Action item
Reproduce, word for word, the biography of baseball coach Bradley James Fischer below.

Exercise passage
American baseball player and coach (born 1956)

Bradley James Fischer (born June 28, 1956) is an American professional baseball coach in Major League Baseball (MLB) and former player development executive, minor league player and manager. He is a former coach for the Oakland Athletics (1995–2007) and Milwaukee Brewers (2009–2010). In he coached in the Major Leagues on the Pittsburgh Pirates' staff, working under skipper Clint Hurdle. At the end of the 2016 season, Fischer was bumped off the coaching staff and offered a job on the Pirates' player development staff, and as of October 29, 2016 had not accepted that position. Fischer lives in McFarland, Wisconsin.

==Playing career==

He has spent most of his career in the Oakland organization. Fischer was not drafted, but signed with the Athletics as a free agent out of Western Michigan University in 1978. A catcher, he played just one season in the minors, hitting .267 in 160 at bats for the A's Bend Timber Hawks Class A-Short Season affiliate. He threw and batted right-handed, stood 6 ft 2 in tall and weighed 200 lb.

==Managing/coaching career==
After spending 1979 out of baseball, the 23-year-old Fischer was hired to manage the A's Short Season-A team in Medford, Oregon in 1980. In 1981, he piloted Medford to a Northwest League championship and earned Manager of the Year honors.

After the season, he ran into Billy Martin at the Phoenix airport. Fischer recalls the encounter with the A's manager, who also served as the team's general manager at the time: "Billy saw me and said, 'Great year, kid. Where do you want to manage next year?' I said I had heard of an opening in Madison, Wisconsin. He said, 'The job's yours.' ... I was just glad he remembered it the next day."

Data extracts

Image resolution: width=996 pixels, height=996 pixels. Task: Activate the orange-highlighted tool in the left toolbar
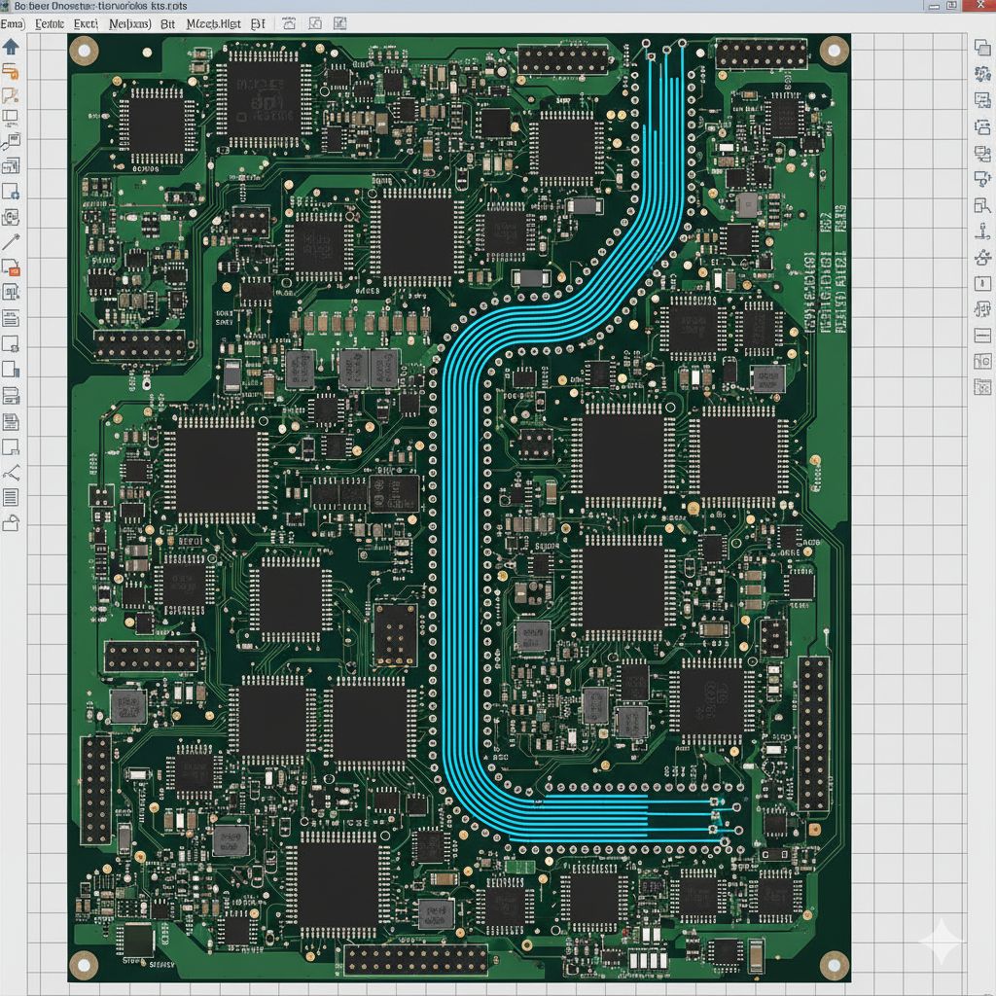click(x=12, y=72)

...

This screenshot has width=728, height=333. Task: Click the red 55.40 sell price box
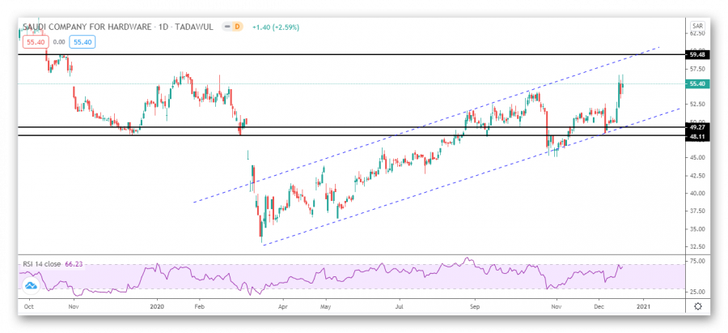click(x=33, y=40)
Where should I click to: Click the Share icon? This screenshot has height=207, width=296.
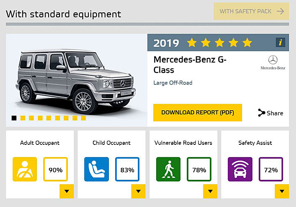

...

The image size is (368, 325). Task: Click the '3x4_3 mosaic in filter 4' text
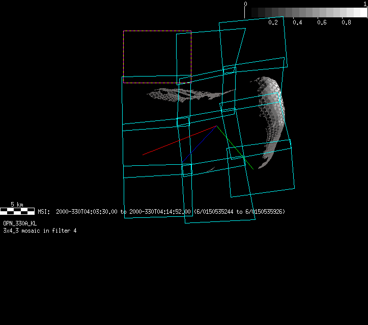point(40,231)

Solved problem
American baseball player and coach (born 1956)

Bradley James Fischer (born June 28, 1956) is an American professional baseball coach in Major League Baseball (MLB) and former player development executive, minor league player and manager. He is a former coach for the Oakland Athletics (1995–2007) and Milwaukee Brewers (2009–2010). In he coached in the Major Leagues on the Pittsburgh Pirates' staff, working under skipper Clint Hurdle. At the end of the 2016 season, Fischer was bumped off the coaching staff and offered a job on the Pirates' player development staff, and as of October 29, 2016 had not accepted that position. Fischer lives in McFarland, Wisconsin.

==Playing career==

He has spent most of his career in the Oakland organization. Fischer was not drafted, but signed with the Athletics as a free agent out of Western Michigan University in 1978. A catcher, he played just one season in the minors, hitting .267 in 160 at bats for the A's Bend Timber Hawks Class A-Short Season affiliate. He threw and batted right-handed, stood 6 ft 2 in tall and weighed 200 lb.

==Managing/coaching career==
After spending 1979 out of baseball, the 23-year-old Fischer was hired to manage the A's Short Season-A team in Medford, Oregon in 1980. In 1981, he piloted Medford to a Northwest League championship and earned Manager of the Year honors.

After the season, he ran into Billy Martin at the Phoenix airport. Fischer recalls the encounter with the A's manager, who also served as the team's general manager at the time: "Billy saw me and said, 'Great year, kid. Where do you want to manage next year?' I said I had heard of an opening in Madison, Wisconsin. He said, 'The job's yours.' ... I was just glad he remembered it the next day."